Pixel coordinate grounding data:
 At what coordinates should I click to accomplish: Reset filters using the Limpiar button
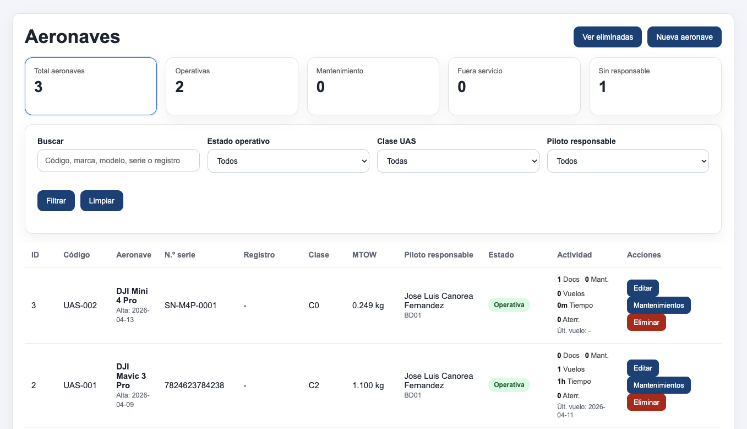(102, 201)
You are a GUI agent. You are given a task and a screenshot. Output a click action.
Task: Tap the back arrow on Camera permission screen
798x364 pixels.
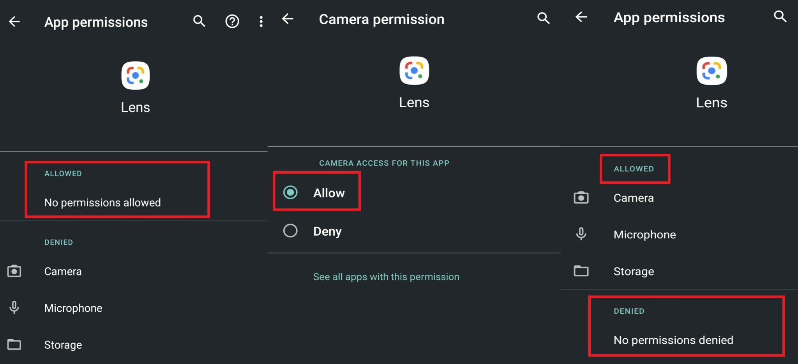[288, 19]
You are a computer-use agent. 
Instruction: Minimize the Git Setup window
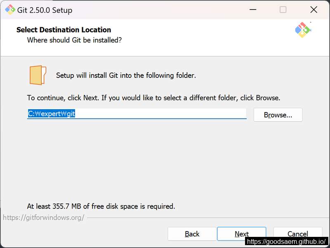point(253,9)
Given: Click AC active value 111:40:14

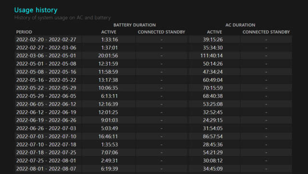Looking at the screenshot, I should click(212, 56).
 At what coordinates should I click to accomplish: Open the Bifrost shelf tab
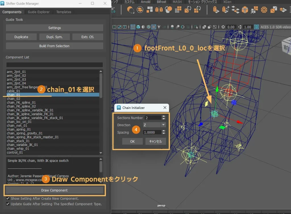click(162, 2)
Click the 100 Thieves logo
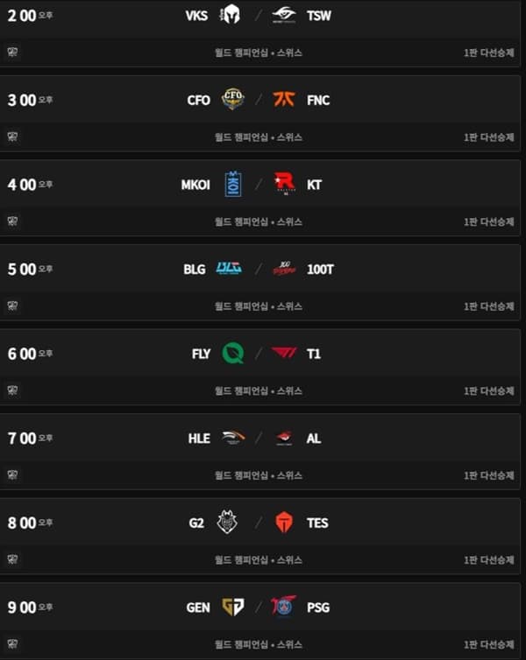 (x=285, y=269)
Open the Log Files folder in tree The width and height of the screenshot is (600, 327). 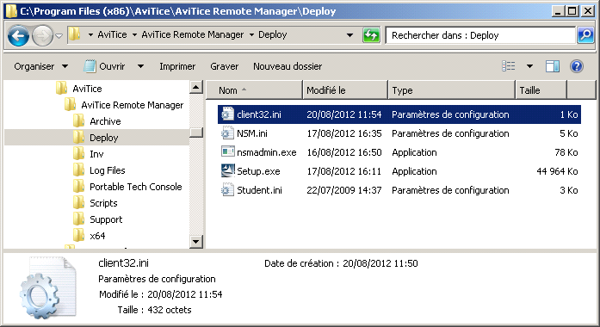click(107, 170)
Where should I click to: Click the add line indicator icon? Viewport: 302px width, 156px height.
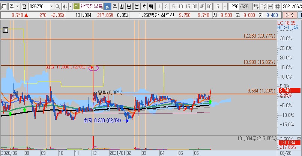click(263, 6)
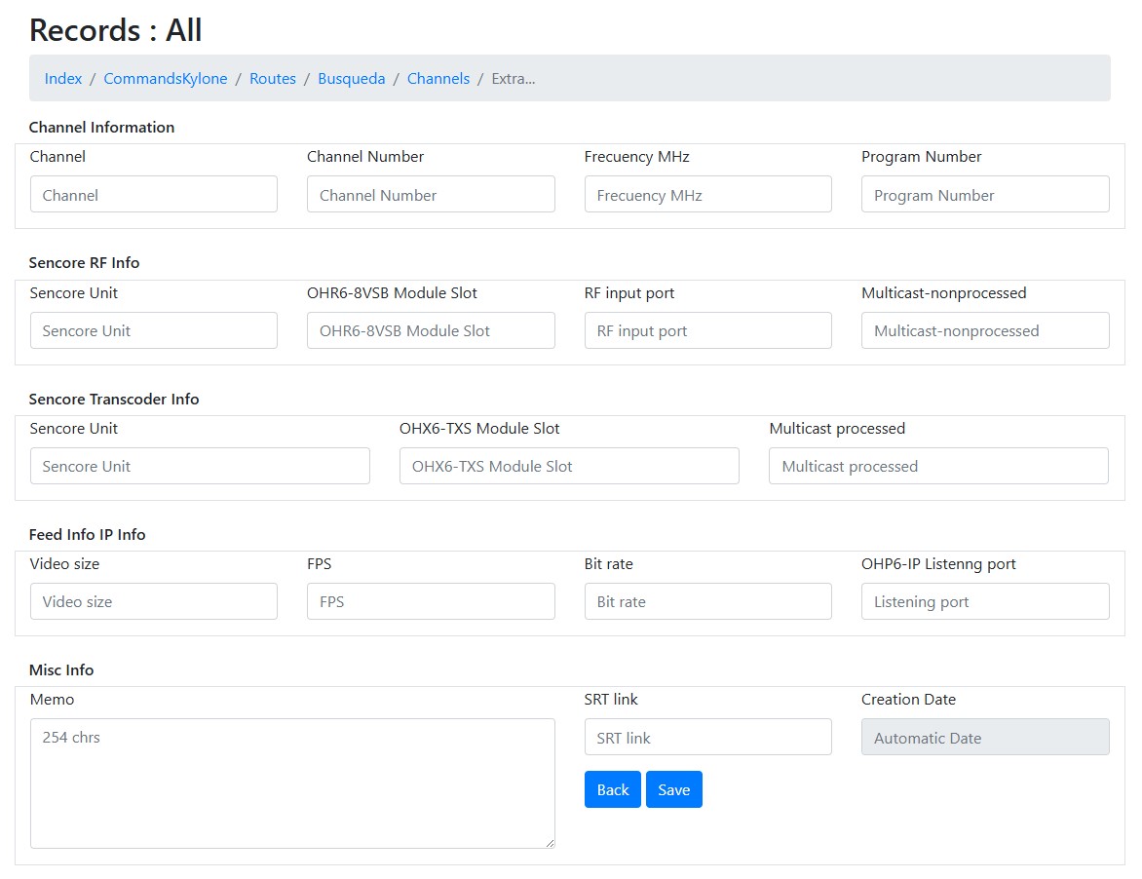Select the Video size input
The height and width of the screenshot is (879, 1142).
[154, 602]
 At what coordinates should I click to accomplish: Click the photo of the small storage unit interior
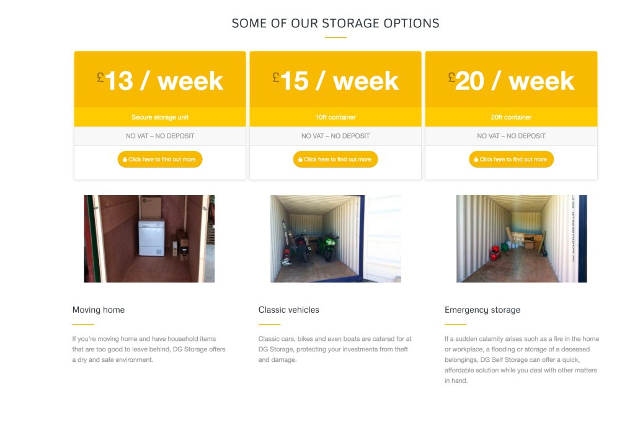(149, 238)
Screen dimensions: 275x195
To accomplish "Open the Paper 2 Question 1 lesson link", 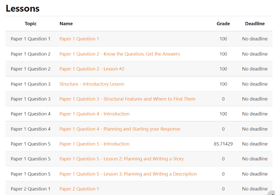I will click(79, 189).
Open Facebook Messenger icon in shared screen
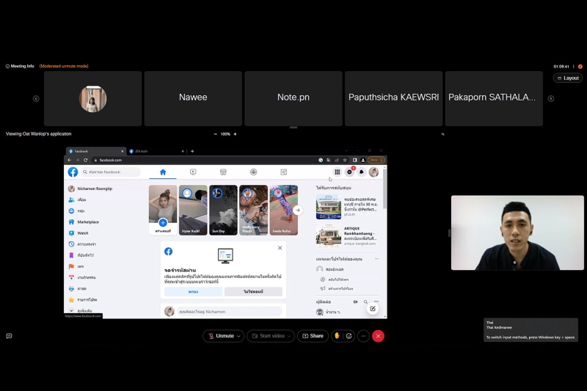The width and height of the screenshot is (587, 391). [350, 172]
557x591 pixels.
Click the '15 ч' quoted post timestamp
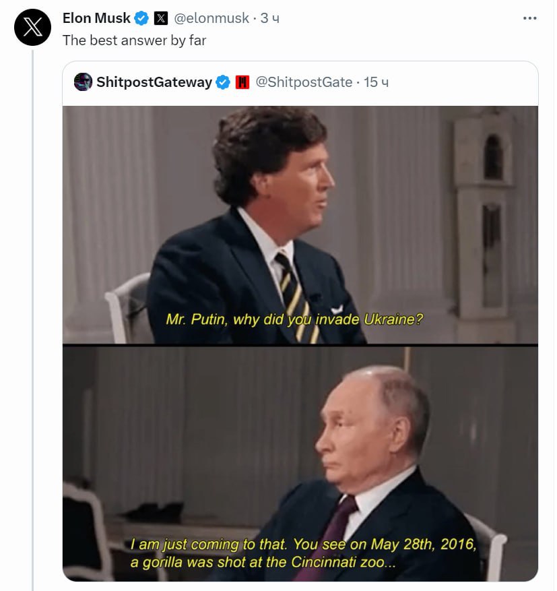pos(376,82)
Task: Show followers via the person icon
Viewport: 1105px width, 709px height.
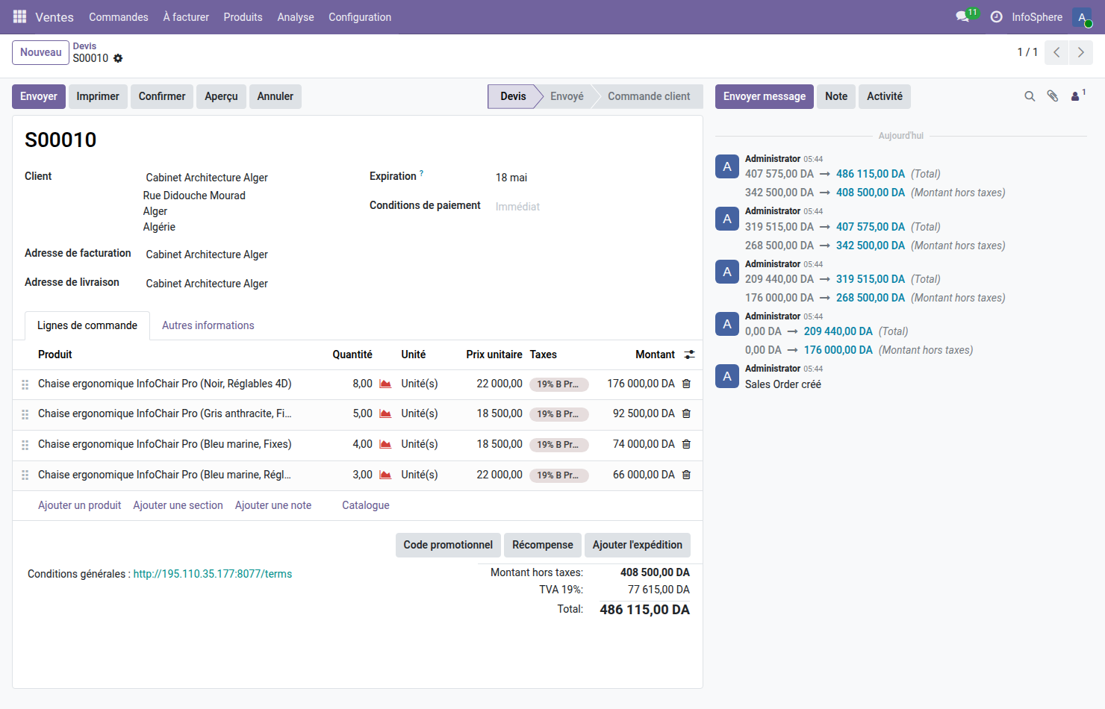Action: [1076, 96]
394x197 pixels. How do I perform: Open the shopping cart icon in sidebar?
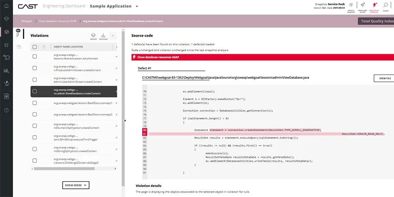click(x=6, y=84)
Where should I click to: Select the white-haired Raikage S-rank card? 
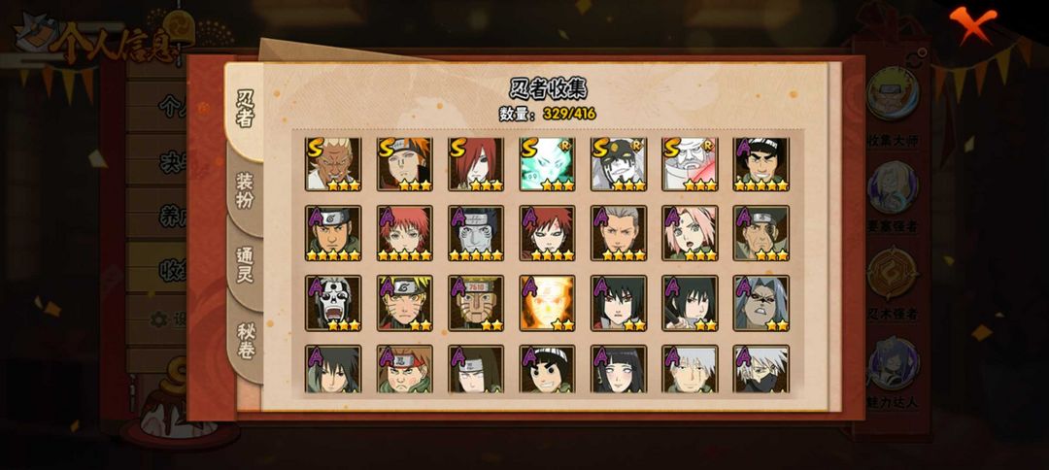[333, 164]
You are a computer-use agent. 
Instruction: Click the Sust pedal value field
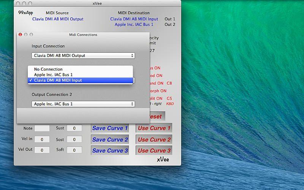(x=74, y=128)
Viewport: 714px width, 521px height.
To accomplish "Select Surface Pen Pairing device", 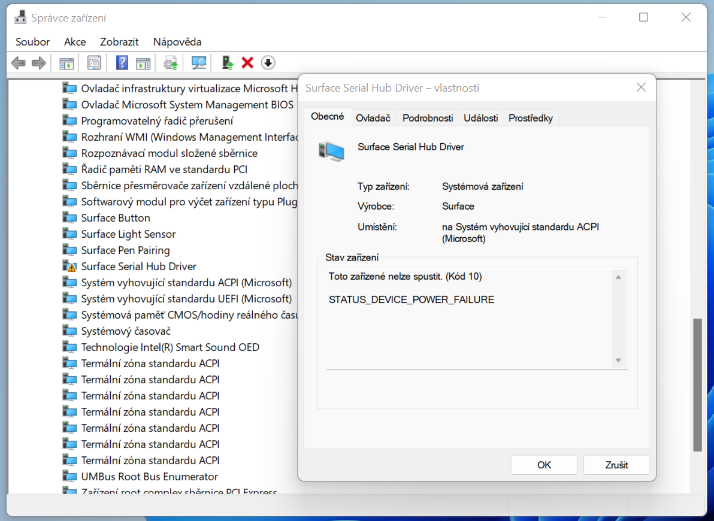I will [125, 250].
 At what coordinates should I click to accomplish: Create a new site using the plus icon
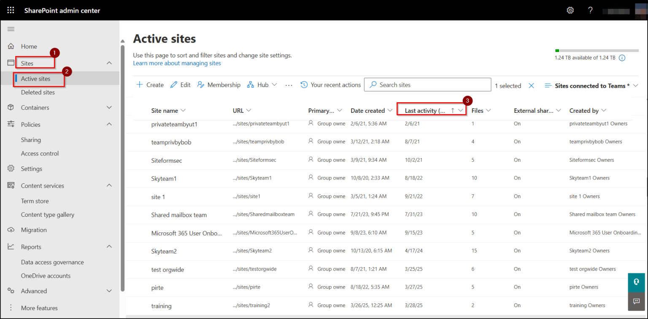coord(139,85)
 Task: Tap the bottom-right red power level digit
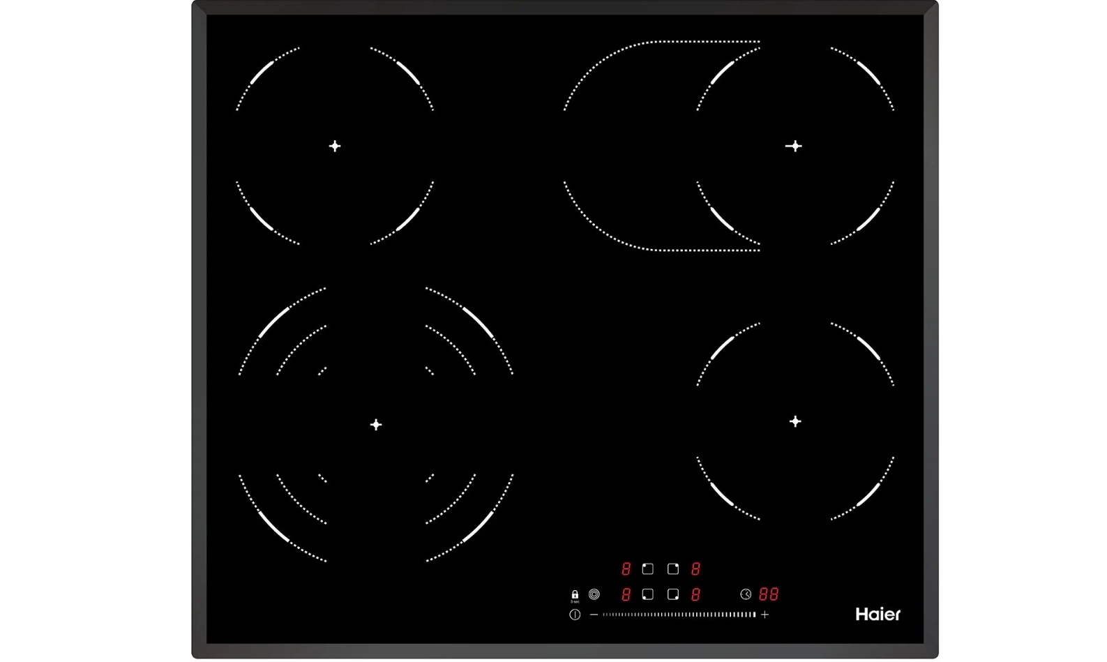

— What you have to do —
Pick up at the line that holds "At what coordinates should I click to accomplish: Create" and restate each line, word for word, through the last line of the entries. Include both end lines but none of the pictures.

— Written answer —
 At what coordinates should I click to accomplish: Create a new site using the plus icon
coord(139,85)
 Task: Tap the bottom-right red power level digit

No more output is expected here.